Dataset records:
'''

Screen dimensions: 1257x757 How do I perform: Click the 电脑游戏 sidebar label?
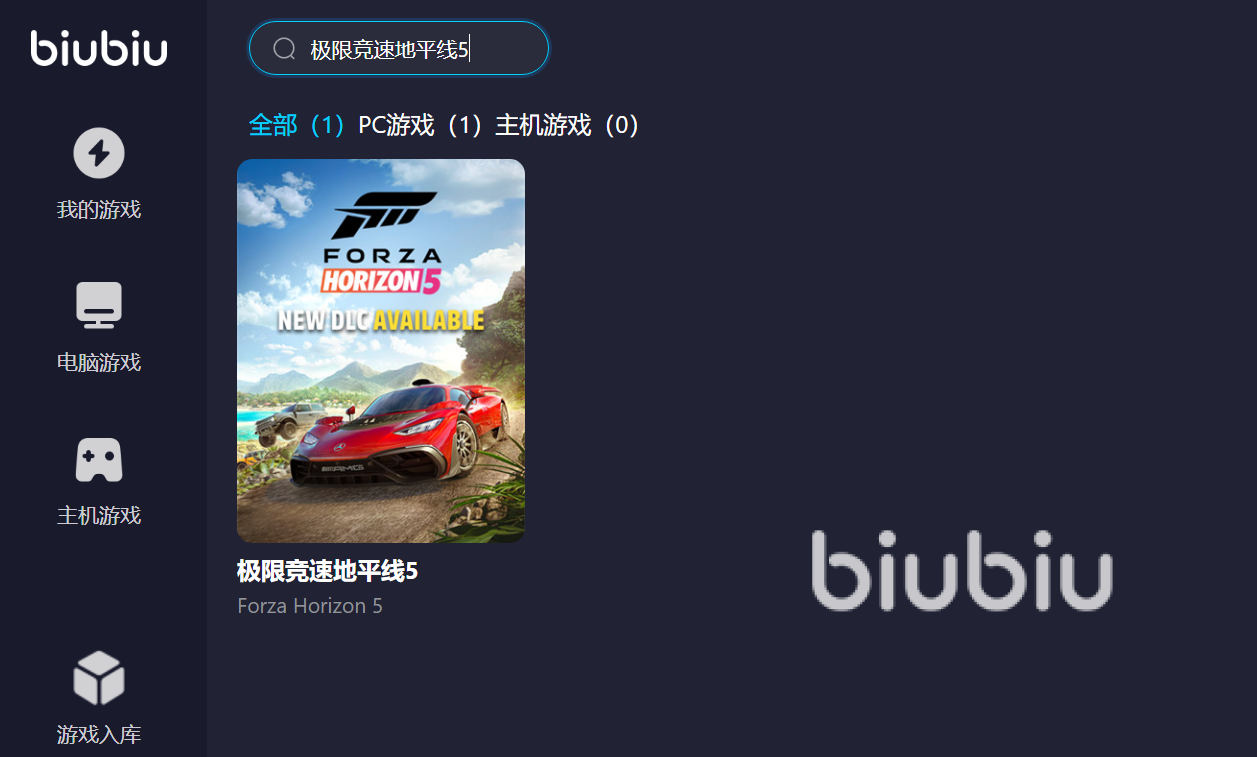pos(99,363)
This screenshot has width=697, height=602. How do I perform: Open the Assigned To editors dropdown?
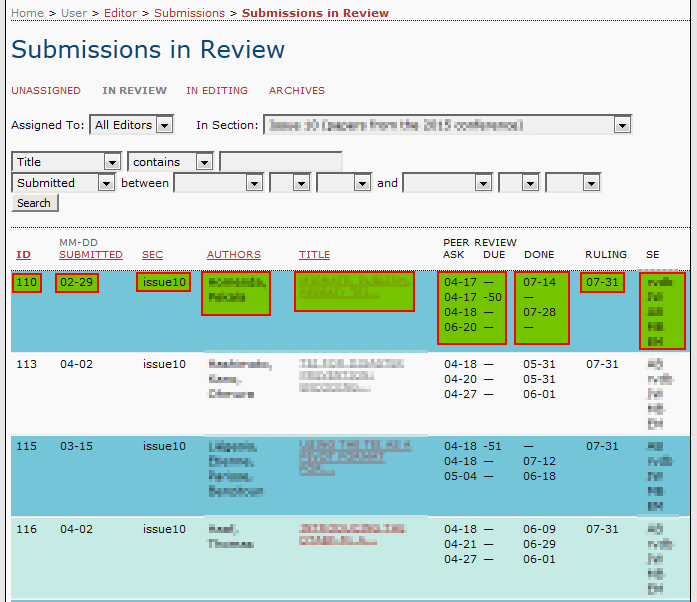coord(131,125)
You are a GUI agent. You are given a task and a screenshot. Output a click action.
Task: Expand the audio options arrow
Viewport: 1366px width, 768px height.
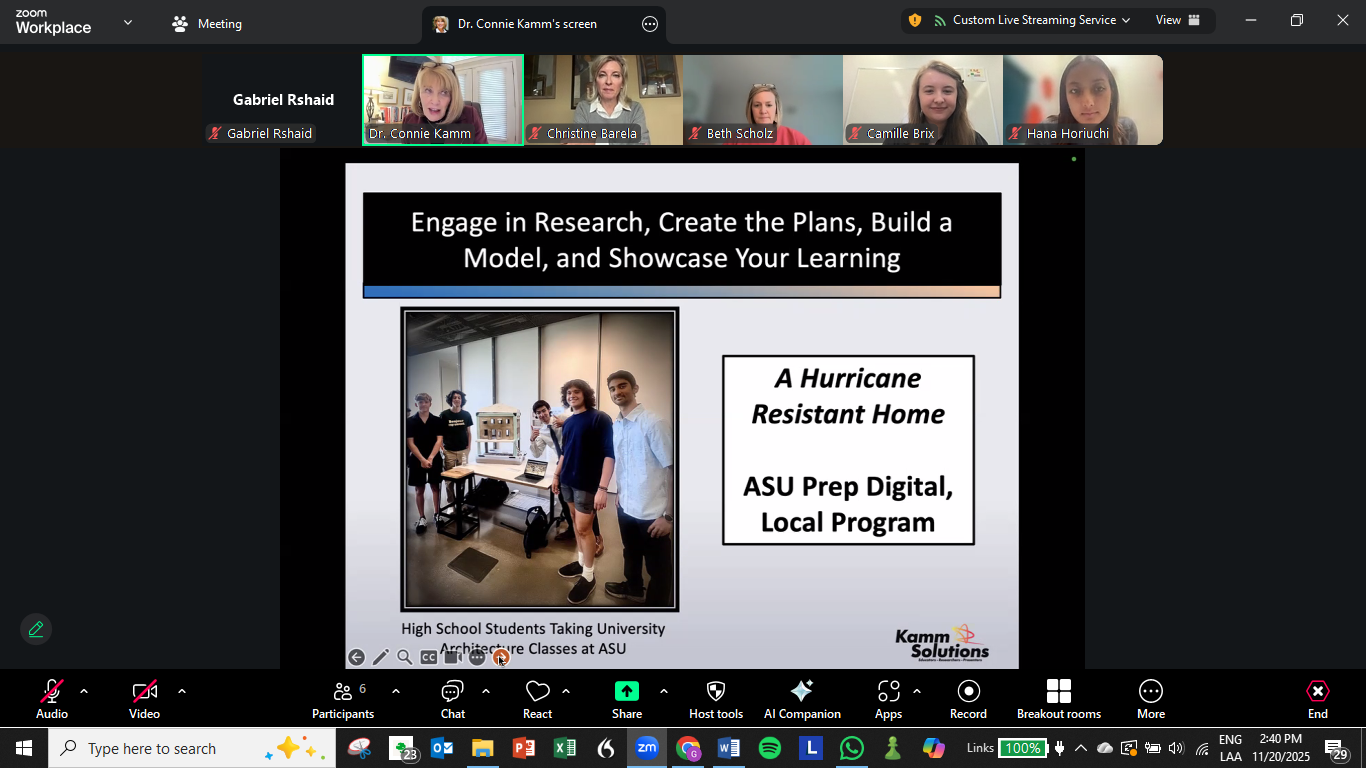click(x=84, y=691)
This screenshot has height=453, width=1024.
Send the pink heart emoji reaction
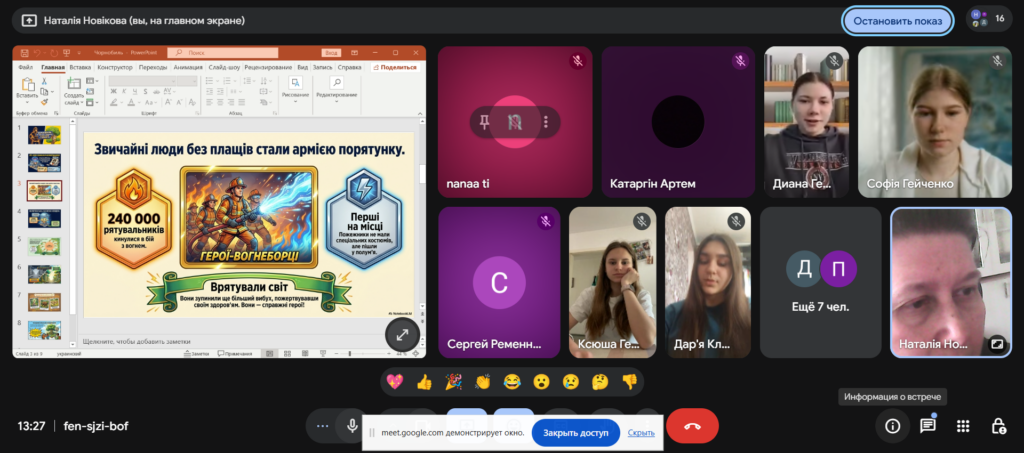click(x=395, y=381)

'''

EXERCISE AIM:
Exactly the lines from the one that contains "This screenshot has width=697, height=602." to the last line of the data, both included, should be set down, and no pictures should appear among them.

WRITTEN RESPONSE:
This screenshot has width=697, height=602. How do I perform: Open the Assigned To editors dropdown?
coord(131,125)
You are a GUI agent. You are given a task and a screenshot. Output a click action.
Task: Expand the audio options arrow
Viewport: 1366px width, 768px height.
click(x=84, y=691)
This screenshot has height=453, width=1024.
Send the pink heart emoji reaction
click(x=395, y=381)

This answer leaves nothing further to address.